WRITTEN REQUEST
Turn every line of the entries below into a Markdown table with the columns Number and Line, numbering the rows and skipping blank lines. Leave the pictures out of the table.

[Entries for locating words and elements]
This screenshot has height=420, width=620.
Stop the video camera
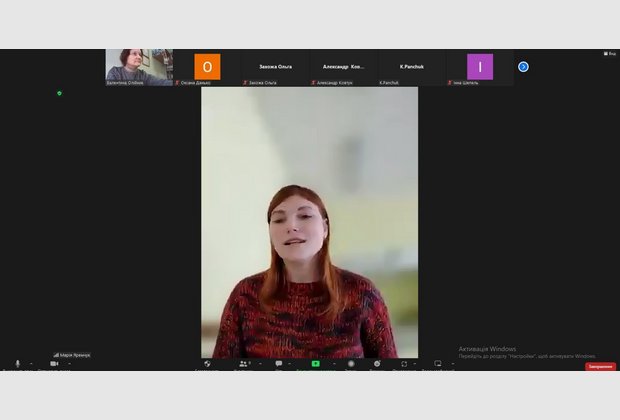[x=54, y=364]
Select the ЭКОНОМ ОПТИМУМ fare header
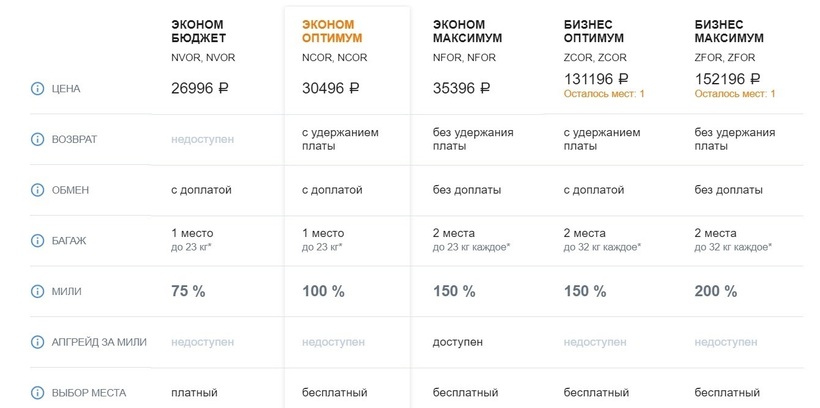This screenshot has height=408, width=820. tap(332, 31)
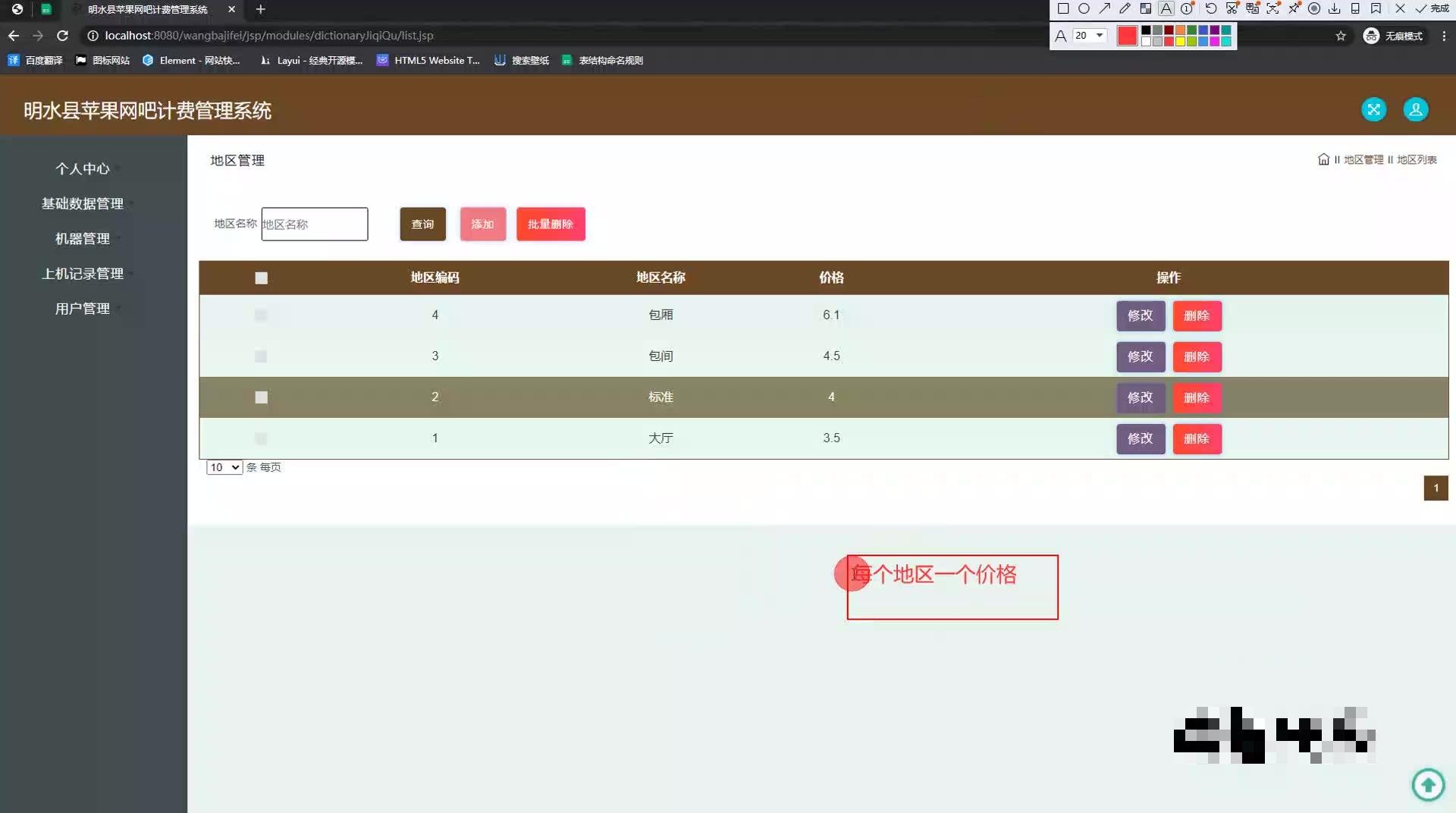Select the rectangle annotation tool
Screen dimensions: 1456x813
tap(1062, 8)
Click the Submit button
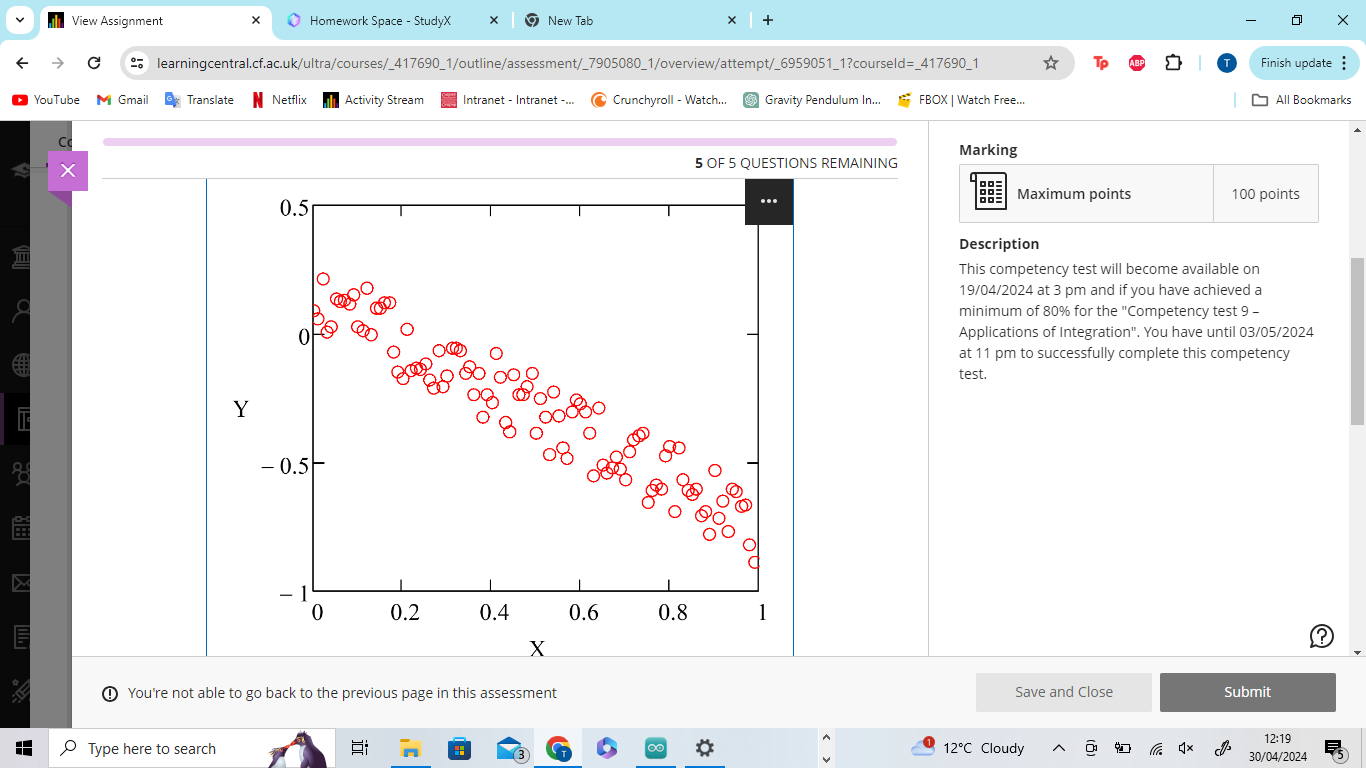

TASK RESULT
| Number | Line |
|---|---|
| 1 | This screenshot has height=420, width=620. |
| 2 | Stop the video camera |
| 3 | [x=54, y=364] |
| 4 | Select the ЭКОНОМ ОПТИМУМ fare header |
| 5 | This screenshot has height=408, width=820. tap(332, 31) |
| 6 | Select the rectangle annotation tool |
| 7 | Screen dimensions: 1456x813 |
| 8 | tap(1062, 8) |
| 9 | Click the Submit button |